Uma pesquisa experimental feita em parceria entre a academia, um jornal brasileiro e uma empresa de consultoria mostraram que enviar um email de alerta e oferecer uma assinatura gratuita de um veículo por três meses foi capaz de reduzir a crença em fake news.
O experimento foi realizado em São Paulo, entre novembro e dezembro, pelos cientistas políticos Felipe Nunes, da Universidade Federal de Minas Gerais (UFMG); Nara Pavão, da Federal de Pernambuco (UFPE); e Fred Batista, da Universidade da Carolina do Norte em Charlotte, nos EUA, em parceria com a Quaest e a Folha de S.Paulo.
O estudo, que entrevistou 1 mil pessoas, tinha como objetivo buscar uma espécie de vacina contra as notícias falsas, principalmente no período eleitoral – neste caso, durante as eleições municipais de 2020.
O grupo inicial foi dividido em dois, com 500 pessoas cada, para que um recebesse o "tratamento", e o outro, sem intervenção da pesquisa, funcionasse como controle. Os grupos foram escolhidos de forma a representar estatisticamente o eleitorado da cidade de São Paulo, segundo critérios de gênero, idade, renda, escolaridade, religião, entre outros. Também foi considerado o voto dos entrevistados nas eleições presidenciais de 2018, para garantir que a proporção de pessoas mais alinhadas à esquerda ou à direita, por exemplo, seria a mesma do eleitorado de São Paulo.
Em seguida, os pesquisadores mostraram duas rodadas de 4 notícias cada, rotuladas como falsas por agências de fact-checking, mas os entrevistados não foram informados sobre essa classificação. Os dados coletados na primeira rodada serviram de referência, para comparação com a segunda etapa.
Entre as rodadas, o grupo de tratamento recebeu um email, que continha dicas simples sobre como identificar notícias falsas e uma mensagem de alerta ("ATENÇÃO!!!"), que pedia que o leitor checasse conteúdo antes de compartilhar e se juntasse ao combate às fake news. O email também continha uma matéria da Folha, sobre a newsletter que o jornal tinha lançado com checagem de notícias falsas. Além do email, o grupo de tratamento recebeu uma assinatura gratuita do jornal por três meses.
A pesquisa segue em andamento e, por isso, ainda não há um paper final, mas dados preliminares foram publicados pela Folha em janeiro. De acordo com esse resultado inicial, 65% dos entrevistados do grupo controle consideraram como verdadeira pelo menos uma das notícias falsas, na segunda rodada de entrevistas. Já no grupo que recebeu o email e a assinatura, essa porcentagem foi significativamente menor, de 46%.
Ao mesmo tempo, a comparação dentro do grupo de tratamento, antes e depois de receber o email de alerta e a assinatura, também indicou que a crença em fake news caiu 8 pontos percentuais, afirmou Felipe Nunes, um dos autores do estudo, à LatAm Journalism Review (LJR). "Os dois resultados são complementares e reforçam o achado do estudo", explicou ele, que é professor de ciência política da UFMG e diretor da consultoria Quaest.

# DADOS FORNECIDOS
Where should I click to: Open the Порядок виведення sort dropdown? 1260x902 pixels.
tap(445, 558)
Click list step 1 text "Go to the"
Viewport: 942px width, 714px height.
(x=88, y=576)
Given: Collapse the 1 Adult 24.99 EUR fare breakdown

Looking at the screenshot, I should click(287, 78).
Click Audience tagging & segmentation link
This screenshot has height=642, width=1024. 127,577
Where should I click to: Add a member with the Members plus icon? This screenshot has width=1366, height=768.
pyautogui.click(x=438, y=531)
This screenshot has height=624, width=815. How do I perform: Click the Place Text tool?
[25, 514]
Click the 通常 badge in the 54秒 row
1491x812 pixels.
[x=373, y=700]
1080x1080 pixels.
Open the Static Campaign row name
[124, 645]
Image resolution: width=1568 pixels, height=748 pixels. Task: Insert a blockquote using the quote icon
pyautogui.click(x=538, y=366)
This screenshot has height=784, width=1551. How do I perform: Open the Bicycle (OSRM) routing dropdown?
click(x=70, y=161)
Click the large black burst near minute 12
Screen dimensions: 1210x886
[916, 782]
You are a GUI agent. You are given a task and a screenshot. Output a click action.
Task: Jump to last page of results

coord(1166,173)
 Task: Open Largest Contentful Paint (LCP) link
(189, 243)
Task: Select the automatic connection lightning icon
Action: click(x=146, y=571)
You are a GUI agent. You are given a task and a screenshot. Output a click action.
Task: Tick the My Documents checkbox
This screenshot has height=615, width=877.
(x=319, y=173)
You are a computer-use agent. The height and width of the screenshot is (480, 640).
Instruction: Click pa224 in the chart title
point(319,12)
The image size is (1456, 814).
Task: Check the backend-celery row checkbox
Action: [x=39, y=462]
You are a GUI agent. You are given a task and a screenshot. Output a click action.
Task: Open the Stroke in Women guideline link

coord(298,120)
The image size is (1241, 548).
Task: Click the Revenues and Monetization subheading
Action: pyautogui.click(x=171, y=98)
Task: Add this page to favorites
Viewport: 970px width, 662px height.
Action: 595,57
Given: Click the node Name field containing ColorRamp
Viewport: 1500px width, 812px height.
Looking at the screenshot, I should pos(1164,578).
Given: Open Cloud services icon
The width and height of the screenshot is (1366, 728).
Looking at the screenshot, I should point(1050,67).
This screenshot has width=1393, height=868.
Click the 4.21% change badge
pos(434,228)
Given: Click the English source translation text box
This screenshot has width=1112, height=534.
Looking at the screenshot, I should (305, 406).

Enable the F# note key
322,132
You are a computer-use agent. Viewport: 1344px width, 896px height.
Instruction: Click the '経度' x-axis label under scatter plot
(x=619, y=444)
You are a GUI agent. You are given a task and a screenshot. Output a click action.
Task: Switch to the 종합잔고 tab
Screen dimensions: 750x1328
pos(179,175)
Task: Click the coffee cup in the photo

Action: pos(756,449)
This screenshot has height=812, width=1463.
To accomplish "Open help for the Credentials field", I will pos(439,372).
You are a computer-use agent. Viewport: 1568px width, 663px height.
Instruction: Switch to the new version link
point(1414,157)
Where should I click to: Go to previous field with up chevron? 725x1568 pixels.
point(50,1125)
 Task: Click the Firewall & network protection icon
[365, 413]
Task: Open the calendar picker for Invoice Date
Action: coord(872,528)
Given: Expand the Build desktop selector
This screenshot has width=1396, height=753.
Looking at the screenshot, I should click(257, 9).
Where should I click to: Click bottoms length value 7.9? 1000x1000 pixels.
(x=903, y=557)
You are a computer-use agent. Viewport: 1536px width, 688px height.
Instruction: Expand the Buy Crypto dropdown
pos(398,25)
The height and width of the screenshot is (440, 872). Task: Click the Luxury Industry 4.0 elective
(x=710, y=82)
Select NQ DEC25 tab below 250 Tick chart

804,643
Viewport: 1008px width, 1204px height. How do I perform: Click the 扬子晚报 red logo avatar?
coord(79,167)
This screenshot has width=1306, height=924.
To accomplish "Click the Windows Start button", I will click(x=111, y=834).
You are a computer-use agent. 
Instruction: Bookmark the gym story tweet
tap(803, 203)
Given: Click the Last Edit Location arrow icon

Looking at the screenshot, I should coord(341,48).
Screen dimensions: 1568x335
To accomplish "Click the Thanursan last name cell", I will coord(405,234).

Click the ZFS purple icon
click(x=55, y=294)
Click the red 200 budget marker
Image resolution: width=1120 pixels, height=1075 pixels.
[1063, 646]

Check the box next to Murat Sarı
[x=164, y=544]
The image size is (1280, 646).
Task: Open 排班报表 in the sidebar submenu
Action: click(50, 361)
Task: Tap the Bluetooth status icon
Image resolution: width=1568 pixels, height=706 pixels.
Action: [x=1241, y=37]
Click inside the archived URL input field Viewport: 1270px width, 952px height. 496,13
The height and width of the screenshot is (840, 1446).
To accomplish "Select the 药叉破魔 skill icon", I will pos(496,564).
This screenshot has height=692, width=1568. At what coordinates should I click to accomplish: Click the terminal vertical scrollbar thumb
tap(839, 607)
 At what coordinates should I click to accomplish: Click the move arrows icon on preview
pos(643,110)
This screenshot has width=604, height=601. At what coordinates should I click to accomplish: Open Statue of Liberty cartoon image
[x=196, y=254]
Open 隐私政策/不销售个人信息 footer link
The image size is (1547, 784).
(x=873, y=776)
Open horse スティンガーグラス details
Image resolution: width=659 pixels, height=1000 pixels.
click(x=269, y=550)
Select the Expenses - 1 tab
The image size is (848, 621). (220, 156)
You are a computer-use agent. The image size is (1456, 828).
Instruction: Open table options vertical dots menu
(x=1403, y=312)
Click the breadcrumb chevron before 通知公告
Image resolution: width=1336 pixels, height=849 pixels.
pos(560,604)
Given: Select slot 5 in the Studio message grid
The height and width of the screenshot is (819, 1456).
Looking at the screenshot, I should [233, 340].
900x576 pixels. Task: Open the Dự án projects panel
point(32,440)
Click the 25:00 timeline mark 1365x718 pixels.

# PROBLEMAS
1. Indique os cientistas políticos que, segundo o trecho sobre o experimento, realizaram a pesquisa, com a universidade de cada um.
2. De acordo com o trecho sobre o experimento, que porcentagem do grupo que recebeu o email e a assinatura considerou verdadeira pelo menos uma das notícias falsas na segunda rodada?
3. Troque "três meses" por "seis meses" ao reproduzir o trecho sobre o experimento desde "Uma pesquisa experimental" até "em fake news.", inclusive.

# RESPOSTAS POR TAREFA
1. Felipe Nunes, da Universidade Federal de Minas Gerais (UFMG); Nara Pavão, da Federal de Pernambuco (UFPE); Fred Batista, da Universidade da Carolina do Norte em Charlotte.

2. 46%.

3.
Uma pesquisa experimental feita em parceria entre a academia, um jornal brasileiro e uma empresa de consultoria mostraram que enviar um email de alerta e oferecer uma assinatura gratuita de um veículo por seis meses foi capaz de reduzir a crença em fake news.